I’ve been a fan of the Single Instance Storage groveler since I figured out what the heck it was way back in Windows 2003 land.  It is used in quite a few systems, not the least of which is Windows itself in the file server role (if enabled as a feature in 08 and R2).  Recently, I learned that Exchange 2010 was removing SIS from the product.  There is a great discussion that from the MS Exchange Team on their blog which can be found here that ALMOST convinces me that it was a good idea.

First a quick recap on what SIS does:  Just that – pretty simple – single instance storage of objects.  If you have two files on the hard drive and they are identical in every way, the file server stores only one copy and you get something that resembles a pointer (but it isn’t a pointer) on the FS to save space.  In Exchange, it makes even more sense because every dummy with a forward button finds it necessary for whatever reason to forward that 5 meg Excel spreadsheet to the entire company instead of putting the file in SharePoint, but I digressed. (I tend to do that a lot)

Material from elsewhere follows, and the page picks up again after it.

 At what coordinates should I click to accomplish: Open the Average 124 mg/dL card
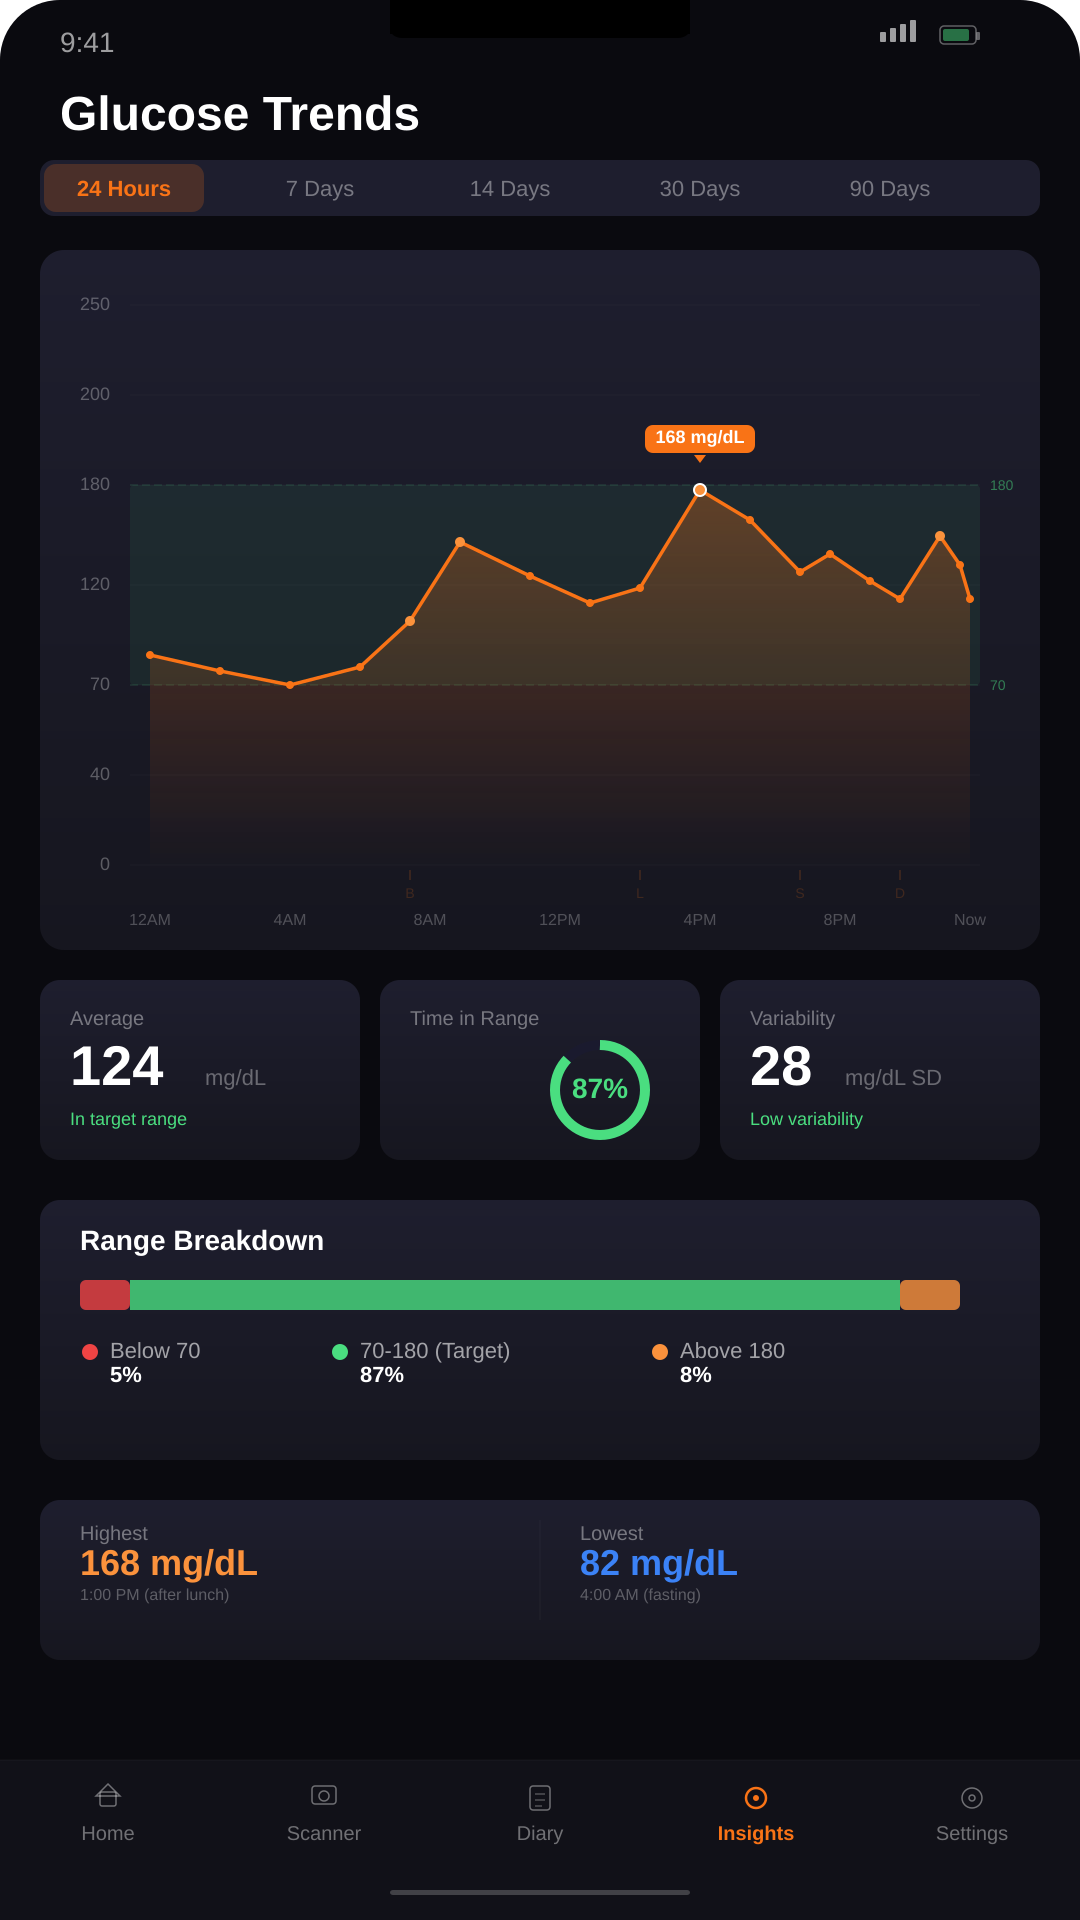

I read through this article with a fine tooth comb and came to the conclusion that the logic of the team in deprecating this essential feature is flawed.  The main argument is that storage space is no longer a premium and that it is somehow acceptable to store multiple copies of attachments in the store.  While I do agree that storage space is less of a premium and that most organizations split their content databases such that SIS benefits are minimized, I believe that there are ample examples of organizations that do benefit strongly from SIS, and its removal, while probably a practical necessity, will cause pain points.

An example of potential problems will crop up in the SMB space…say, 100 employees.  They are just big enough to do their own Exchange environment, but the installation is kept necessarily simple.  That environment includes local replication for redundancy of the data store, but only has a single storage group.  That won’t be a recommended approach for recoverability but it is a reality.  Take further this example company that hasn’t seen the light and moved to SharePoint collaboration and they still forward around multiple copies of files, some quite large, and actually use (shudder) their email inbox as a version control system.  It’s nasty but IT HAPPENS.  I would never suggest this approach but being the pragmatist that I am – well, SIS was a lifesaver.  Not anymore.

This being said, the article was a great read, explained the reasons extensively, but I think fails to account for the fact that not every deployment fits into the best practices arena and those too have to be supported.